- **Work order**:
Look through the listing below, and wherever a line has the string "agent", pull it out.

- **Data to examine**:
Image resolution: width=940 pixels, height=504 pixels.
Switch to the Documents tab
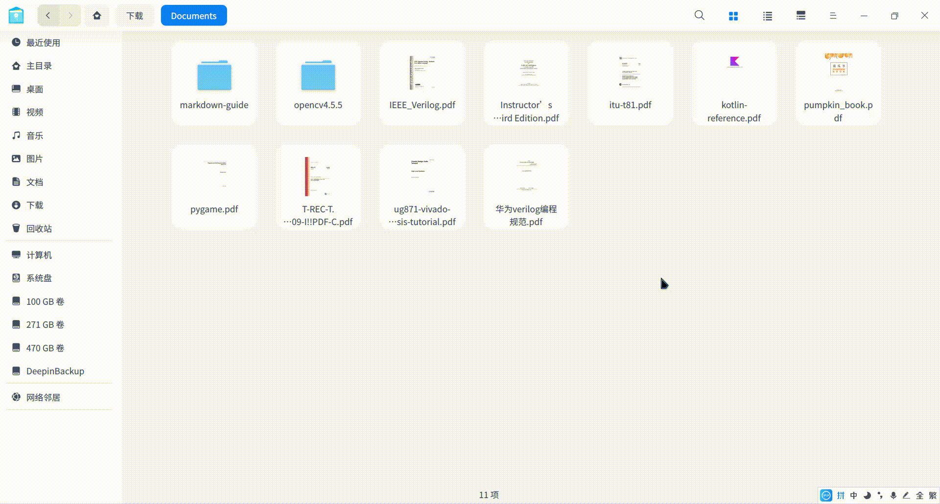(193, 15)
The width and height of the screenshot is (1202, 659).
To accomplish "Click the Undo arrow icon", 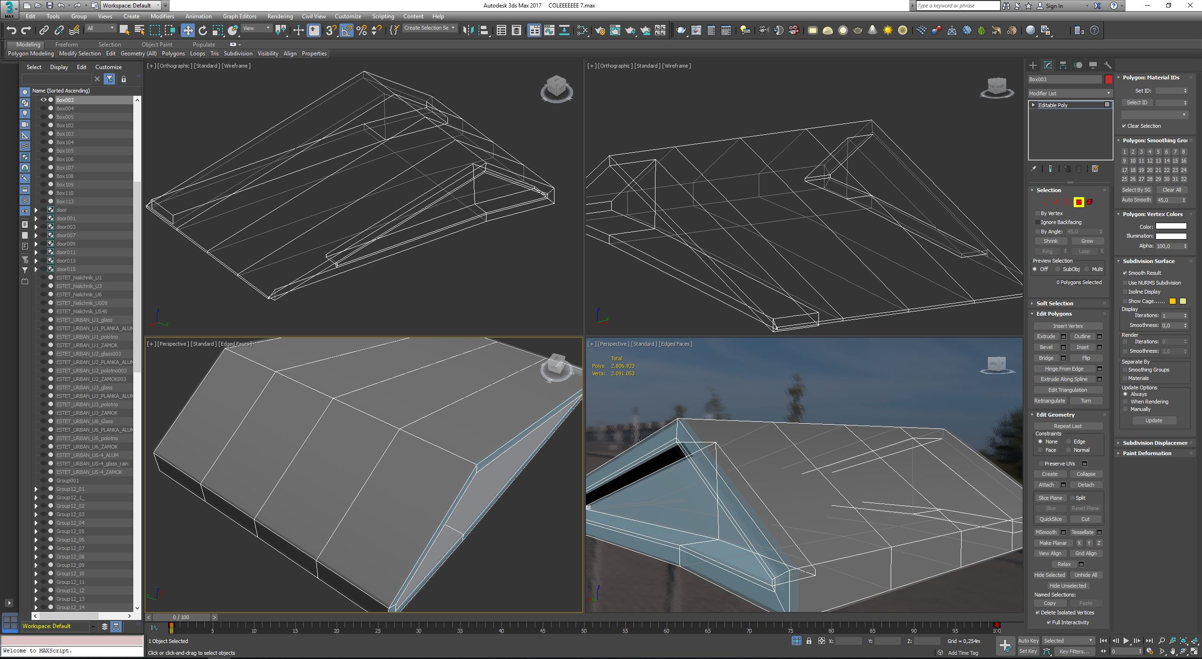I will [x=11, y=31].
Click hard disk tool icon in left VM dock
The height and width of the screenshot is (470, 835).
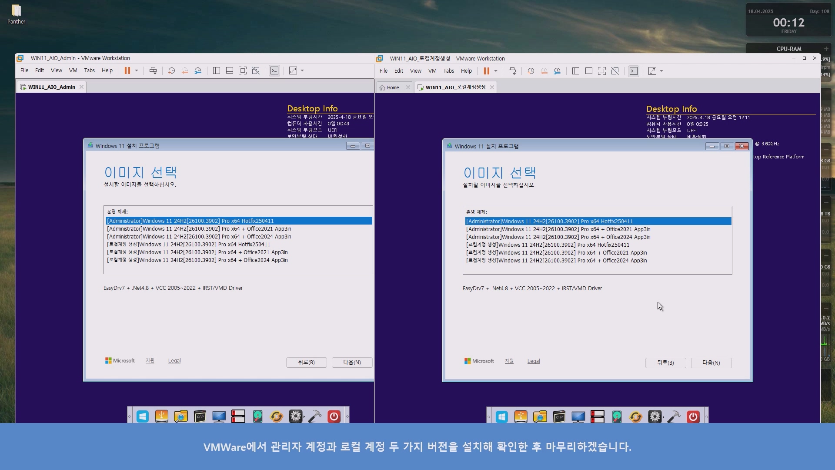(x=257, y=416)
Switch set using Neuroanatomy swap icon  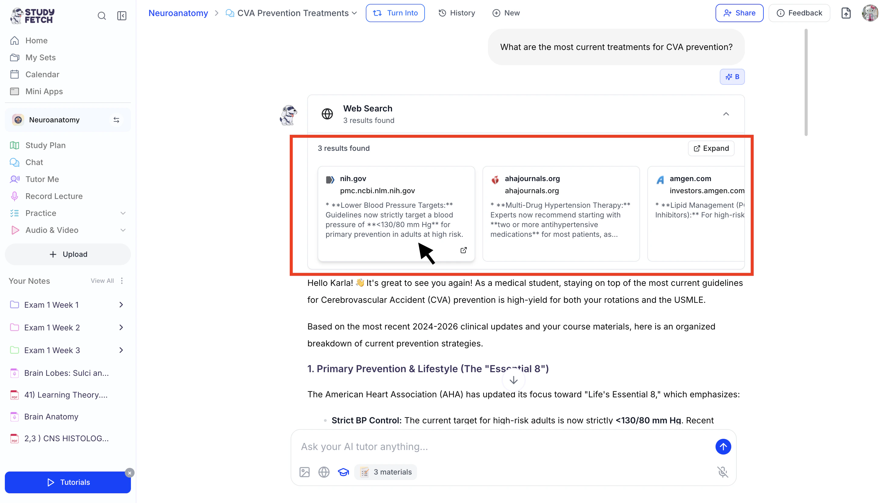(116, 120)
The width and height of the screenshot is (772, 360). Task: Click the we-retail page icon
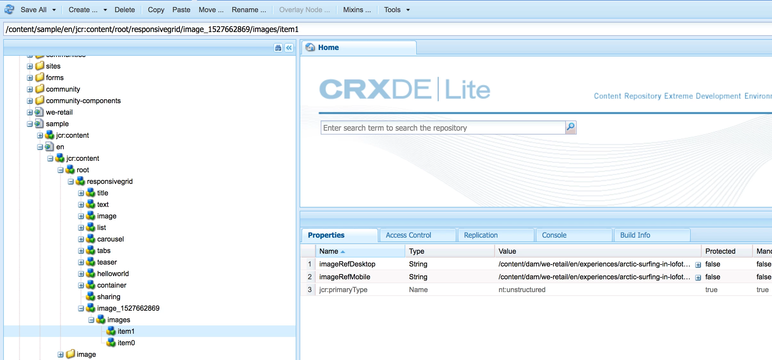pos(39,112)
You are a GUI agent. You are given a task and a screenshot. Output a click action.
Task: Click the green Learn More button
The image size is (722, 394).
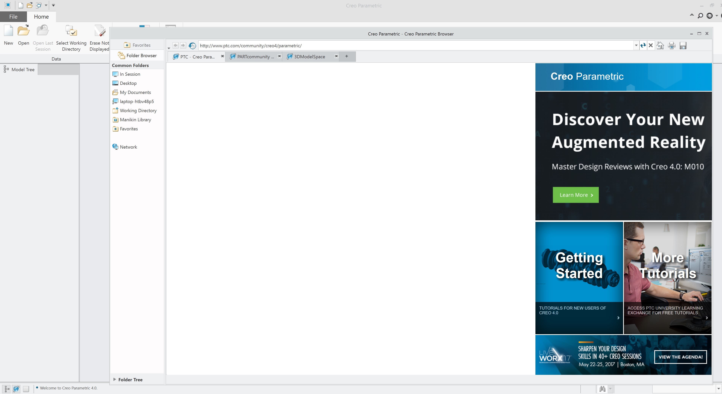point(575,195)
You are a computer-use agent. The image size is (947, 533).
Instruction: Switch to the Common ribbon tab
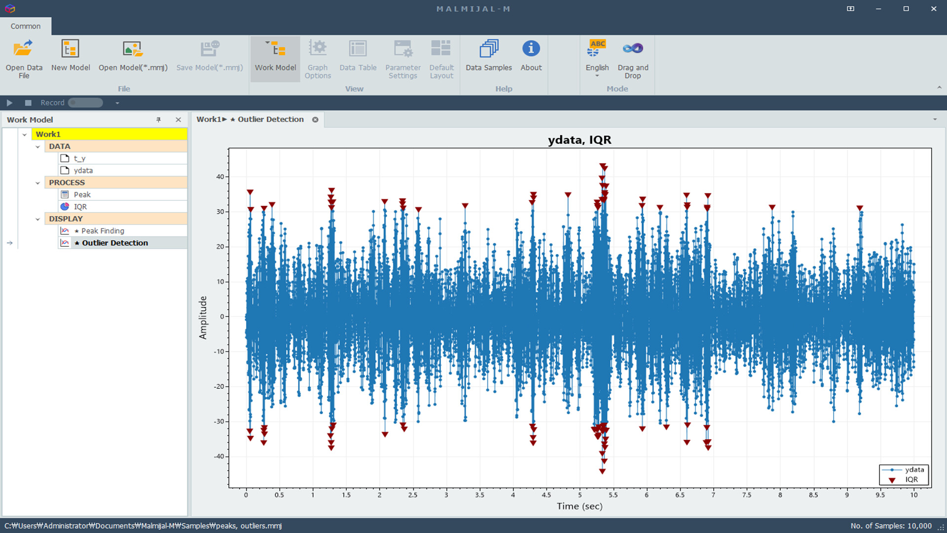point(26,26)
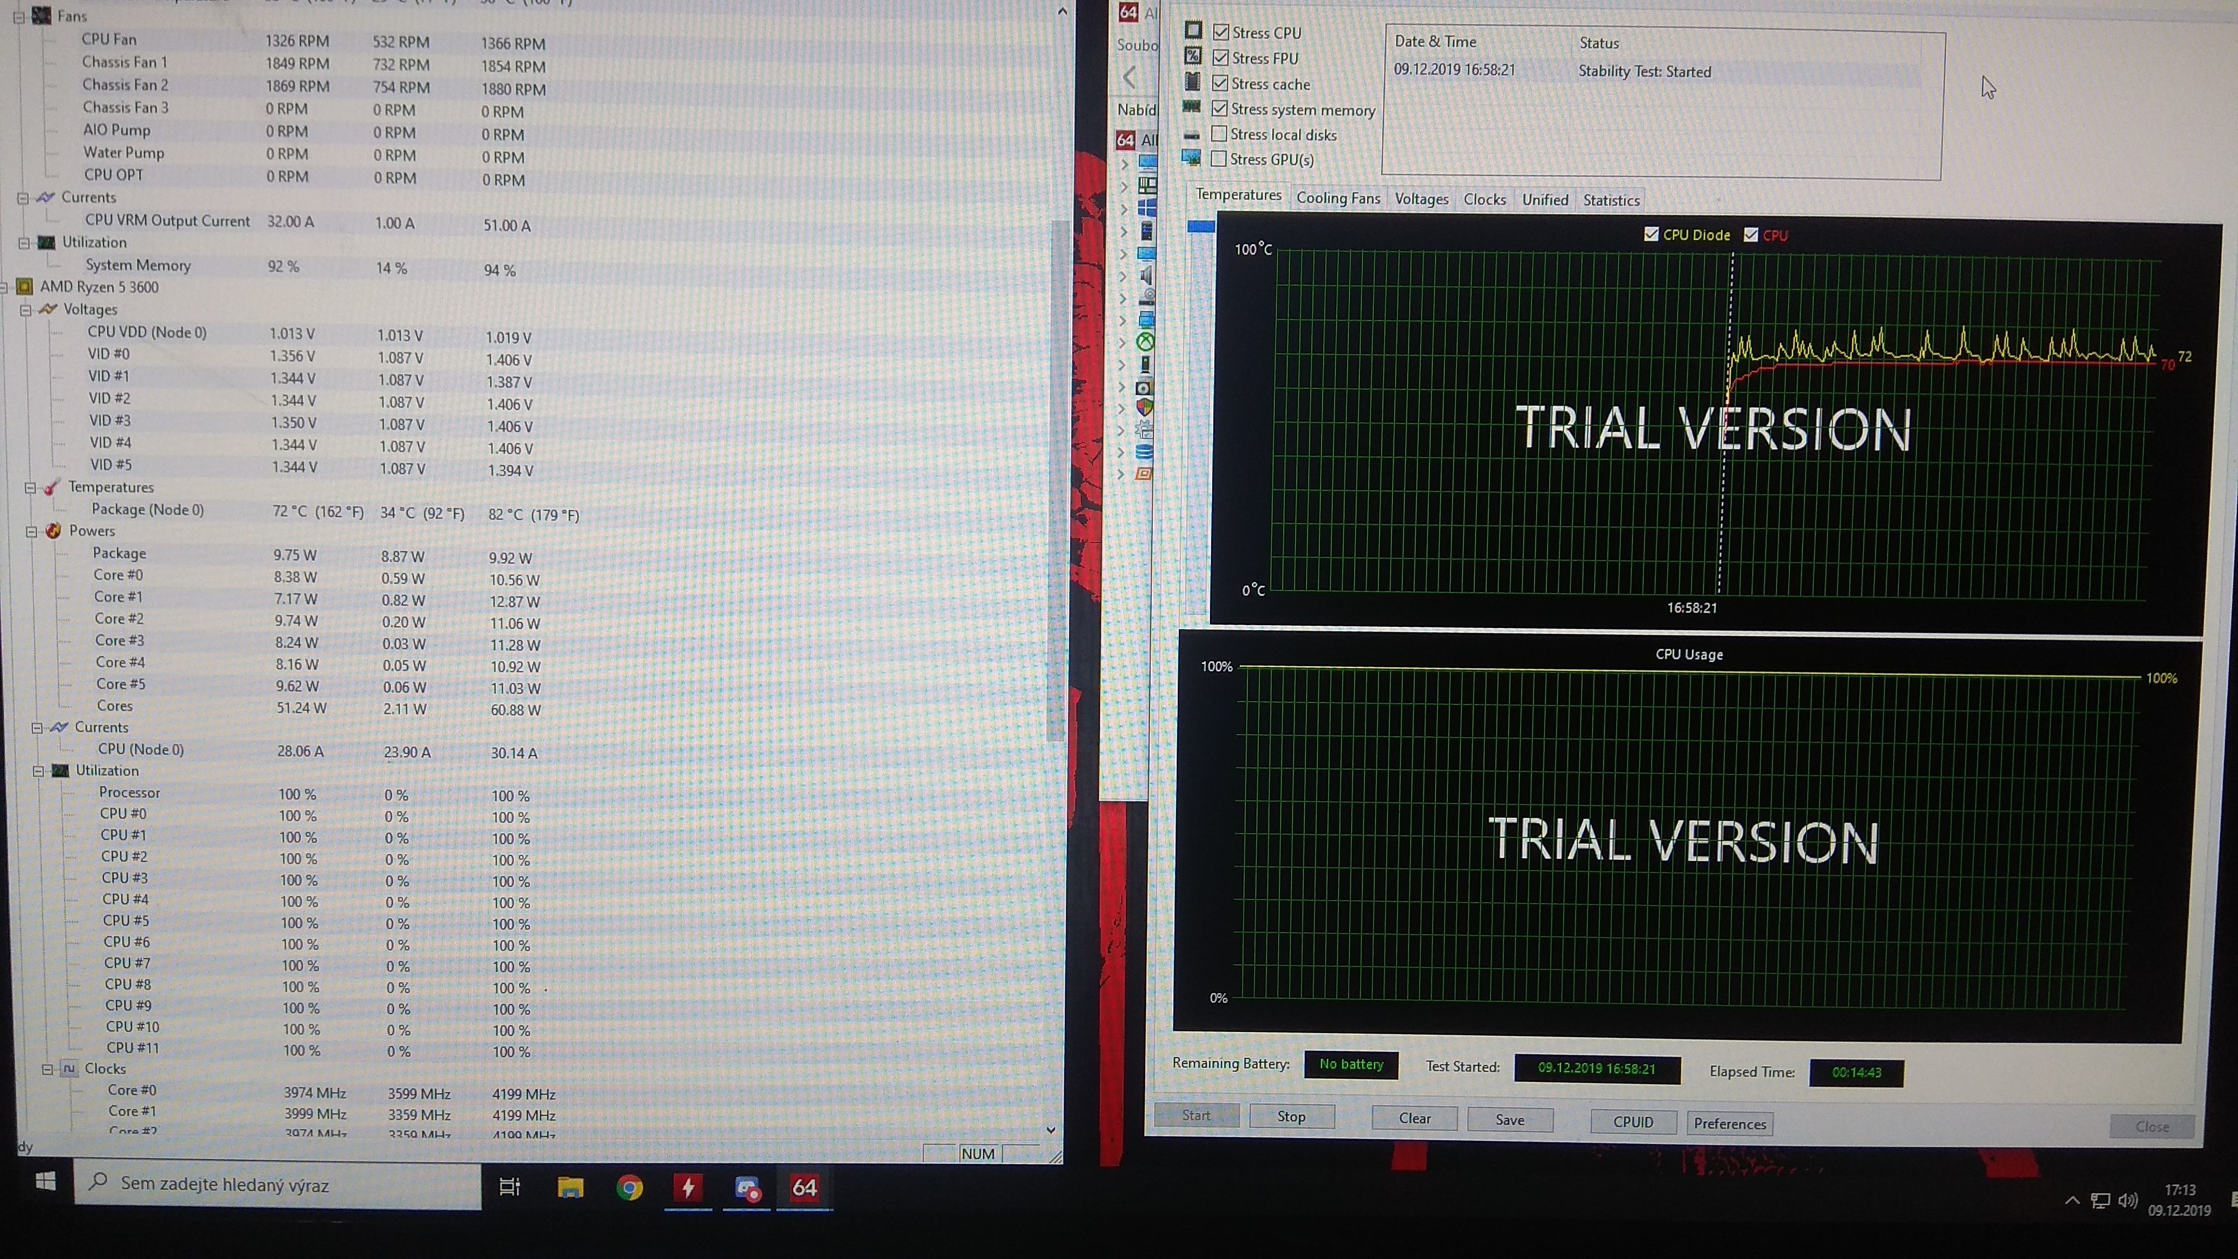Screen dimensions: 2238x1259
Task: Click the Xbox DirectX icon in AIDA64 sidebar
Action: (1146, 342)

- **Result of this exercise**:
You are a GUI agent. You are given a task and a screenshot. Output a click action.
You are a computer-use agent. The image size is (947, 533).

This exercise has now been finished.